## PROBLEM DETAILS
Some lines below hold "computer". Pick them out and copy them.

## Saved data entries

----------------------------------------

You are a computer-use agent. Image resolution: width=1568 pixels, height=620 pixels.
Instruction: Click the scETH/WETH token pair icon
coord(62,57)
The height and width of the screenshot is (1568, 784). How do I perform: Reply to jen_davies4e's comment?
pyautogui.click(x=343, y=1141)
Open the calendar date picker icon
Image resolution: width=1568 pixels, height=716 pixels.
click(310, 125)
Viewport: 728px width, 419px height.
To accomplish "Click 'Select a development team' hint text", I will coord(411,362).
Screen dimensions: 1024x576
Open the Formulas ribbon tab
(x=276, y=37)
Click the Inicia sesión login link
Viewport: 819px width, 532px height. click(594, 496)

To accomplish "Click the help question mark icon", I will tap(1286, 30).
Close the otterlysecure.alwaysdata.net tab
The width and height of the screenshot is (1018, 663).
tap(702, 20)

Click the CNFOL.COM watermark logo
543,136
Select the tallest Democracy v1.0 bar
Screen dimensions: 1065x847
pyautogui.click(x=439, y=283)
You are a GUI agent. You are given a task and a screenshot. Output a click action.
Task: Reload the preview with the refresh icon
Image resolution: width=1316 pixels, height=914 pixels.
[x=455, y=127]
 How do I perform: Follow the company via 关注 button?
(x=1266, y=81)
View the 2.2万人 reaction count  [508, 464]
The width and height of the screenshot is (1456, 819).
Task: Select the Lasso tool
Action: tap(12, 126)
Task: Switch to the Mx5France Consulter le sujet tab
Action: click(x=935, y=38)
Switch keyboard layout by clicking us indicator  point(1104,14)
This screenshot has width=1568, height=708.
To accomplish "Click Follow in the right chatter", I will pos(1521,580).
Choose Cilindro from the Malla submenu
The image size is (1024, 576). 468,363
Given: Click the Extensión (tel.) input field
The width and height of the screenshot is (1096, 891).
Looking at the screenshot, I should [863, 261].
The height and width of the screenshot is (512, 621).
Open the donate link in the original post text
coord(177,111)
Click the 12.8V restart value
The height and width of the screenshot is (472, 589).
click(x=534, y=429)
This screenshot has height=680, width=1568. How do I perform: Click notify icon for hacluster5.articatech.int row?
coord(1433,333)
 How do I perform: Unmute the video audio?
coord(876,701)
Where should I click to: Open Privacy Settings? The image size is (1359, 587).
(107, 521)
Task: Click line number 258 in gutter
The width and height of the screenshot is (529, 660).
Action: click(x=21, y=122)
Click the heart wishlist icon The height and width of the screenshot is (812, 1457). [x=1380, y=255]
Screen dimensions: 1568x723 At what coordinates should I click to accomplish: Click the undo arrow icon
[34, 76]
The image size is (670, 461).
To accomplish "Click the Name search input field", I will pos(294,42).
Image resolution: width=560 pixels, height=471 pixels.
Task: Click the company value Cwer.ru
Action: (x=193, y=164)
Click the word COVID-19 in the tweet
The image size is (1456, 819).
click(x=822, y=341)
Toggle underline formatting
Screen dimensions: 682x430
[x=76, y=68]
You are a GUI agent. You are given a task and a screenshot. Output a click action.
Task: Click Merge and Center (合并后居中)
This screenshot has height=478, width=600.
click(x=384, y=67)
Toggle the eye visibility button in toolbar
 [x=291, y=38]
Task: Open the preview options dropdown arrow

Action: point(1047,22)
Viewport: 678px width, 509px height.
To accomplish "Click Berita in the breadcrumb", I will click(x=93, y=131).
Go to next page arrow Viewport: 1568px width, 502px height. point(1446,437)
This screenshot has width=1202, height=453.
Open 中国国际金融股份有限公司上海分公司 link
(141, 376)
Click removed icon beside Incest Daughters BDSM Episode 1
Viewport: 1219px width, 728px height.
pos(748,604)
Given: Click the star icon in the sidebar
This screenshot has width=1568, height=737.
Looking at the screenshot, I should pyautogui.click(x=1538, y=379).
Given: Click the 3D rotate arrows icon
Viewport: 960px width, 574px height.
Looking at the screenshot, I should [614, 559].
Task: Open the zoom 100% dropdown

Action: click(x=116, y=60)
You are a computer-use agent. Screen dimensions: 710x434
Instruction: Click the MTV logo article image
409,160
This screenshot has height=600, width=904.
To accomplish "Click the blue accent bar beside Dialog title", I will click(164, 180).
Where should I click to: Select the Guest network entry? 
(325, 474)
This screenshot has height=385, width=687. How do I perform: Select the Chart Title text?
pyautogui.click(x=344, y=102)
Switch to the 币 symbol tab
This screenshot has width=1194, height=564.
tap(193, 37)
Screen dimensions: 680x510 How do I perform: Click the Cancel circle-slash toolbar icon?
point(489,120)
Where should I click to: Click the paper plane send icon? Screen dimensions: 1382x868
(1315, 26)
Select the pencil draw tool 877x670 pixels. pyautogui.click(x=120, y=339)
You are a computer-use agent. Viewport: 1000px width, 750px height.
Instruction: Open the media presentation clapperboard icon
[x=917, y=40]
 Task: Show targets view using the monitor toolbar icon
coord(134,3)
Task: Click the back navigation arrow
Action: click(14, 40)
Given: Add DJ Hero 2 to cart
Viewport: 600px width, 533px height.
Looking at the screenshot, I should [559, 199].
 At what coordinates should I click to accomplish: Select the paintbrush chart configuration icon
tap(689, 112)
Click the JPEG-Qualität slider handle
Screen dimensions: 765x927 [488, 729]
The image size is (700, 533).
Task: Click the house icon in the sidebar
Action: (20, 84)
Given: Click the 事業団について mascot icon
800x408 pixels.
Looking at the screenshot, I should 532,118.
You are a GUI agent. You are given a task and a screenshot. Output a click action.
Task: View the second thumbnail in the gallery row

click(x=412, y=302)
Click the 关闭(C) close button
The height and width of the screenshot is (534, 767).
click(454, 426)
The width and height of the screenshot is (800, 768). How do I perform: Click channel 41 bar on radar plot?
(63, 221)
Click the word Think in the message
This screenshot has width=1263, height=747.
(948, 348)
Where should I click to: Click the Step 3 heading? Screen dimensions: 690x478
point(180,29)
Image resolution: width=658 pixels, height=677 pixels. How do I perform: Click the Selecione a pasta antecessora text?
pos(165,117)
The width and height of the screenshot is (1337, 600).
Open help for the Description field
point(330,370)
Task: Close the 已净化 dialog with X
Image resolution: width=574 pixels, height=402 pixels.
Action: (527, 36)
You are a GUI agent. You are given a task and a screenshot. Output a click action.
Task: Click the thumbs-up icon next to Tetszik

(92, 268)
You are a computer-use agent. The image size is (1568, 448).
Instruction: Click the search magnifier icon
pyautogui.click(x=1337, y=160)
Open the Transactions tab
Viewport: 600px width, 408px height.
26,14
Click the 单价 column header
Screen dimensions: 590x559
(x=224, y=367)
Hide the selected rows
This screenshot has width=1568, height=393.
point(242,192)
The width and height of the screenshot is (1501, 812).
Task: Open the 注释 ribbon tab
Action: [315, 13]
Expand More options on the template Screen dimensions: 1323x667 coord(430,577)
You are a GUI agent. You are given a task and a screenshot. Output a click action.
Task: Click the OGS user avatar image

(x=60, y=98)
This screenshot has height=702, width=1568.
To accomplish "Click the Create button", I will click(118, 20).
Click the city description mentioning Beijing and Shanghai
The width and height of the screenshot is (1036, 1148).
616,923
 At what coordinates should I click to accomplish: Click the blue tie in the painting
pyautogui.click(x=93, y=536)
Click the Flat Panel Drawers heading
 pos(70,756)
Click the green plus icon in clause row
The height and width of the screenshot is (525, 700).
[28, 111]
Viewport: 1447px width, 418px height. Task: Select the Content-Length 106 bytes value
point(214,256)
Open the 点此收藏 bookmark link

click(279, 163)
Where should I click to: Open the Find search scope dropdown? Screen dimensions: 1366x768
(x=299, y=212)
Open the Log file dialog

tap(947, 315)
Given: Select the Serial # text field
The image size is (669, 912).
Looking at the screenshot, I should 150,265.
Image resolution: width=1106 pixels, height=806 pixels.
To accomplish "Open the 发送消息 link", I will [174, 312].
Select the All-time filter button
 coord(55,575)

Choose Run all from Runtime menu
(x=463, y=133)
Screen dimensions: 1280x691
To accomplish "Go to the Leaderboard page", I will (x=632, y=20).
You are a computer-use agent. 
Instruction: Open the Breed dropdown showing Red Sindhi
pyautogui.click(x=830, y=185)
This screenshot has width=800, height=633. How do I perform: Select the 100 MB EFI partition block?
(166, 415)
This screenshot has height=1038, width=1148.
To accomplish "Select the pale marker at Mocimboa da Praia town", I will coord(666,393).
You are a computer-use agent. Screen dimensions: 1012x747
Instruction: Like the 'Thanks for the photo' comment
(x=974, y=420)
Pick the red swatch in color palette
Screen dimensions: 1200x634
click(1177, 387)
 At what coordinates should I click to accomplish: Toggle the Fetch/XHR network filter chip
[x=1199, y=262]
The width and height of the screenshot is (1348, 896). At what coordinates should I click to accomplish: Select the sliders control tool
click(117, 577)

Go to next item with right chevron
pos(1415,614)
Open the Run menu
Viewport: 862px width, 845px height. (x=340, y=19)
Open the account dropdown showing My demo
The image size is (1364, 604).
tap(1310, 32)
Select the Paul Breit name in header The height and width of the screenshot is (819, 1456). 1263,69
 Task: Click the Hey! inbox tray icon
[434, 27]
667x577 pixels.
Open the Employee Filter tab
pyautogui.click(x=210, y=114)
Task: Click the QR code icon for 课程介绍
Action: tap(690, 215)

----------------------------------------

## EXERCISE OUTPUT
You are a computer-use agent. Image resolution: width=1568 pixels, height=620 pixels.
You are a computer-use agent. Screen dimensions: 710x434
You are a computer-use agent. Viewport: 1000px width, 750px height.
You are a computer-use agent. The image size is (1568, 448).
You are a computer-use agent. 
You are a computer-use agent. Screen dimensions: 1012x747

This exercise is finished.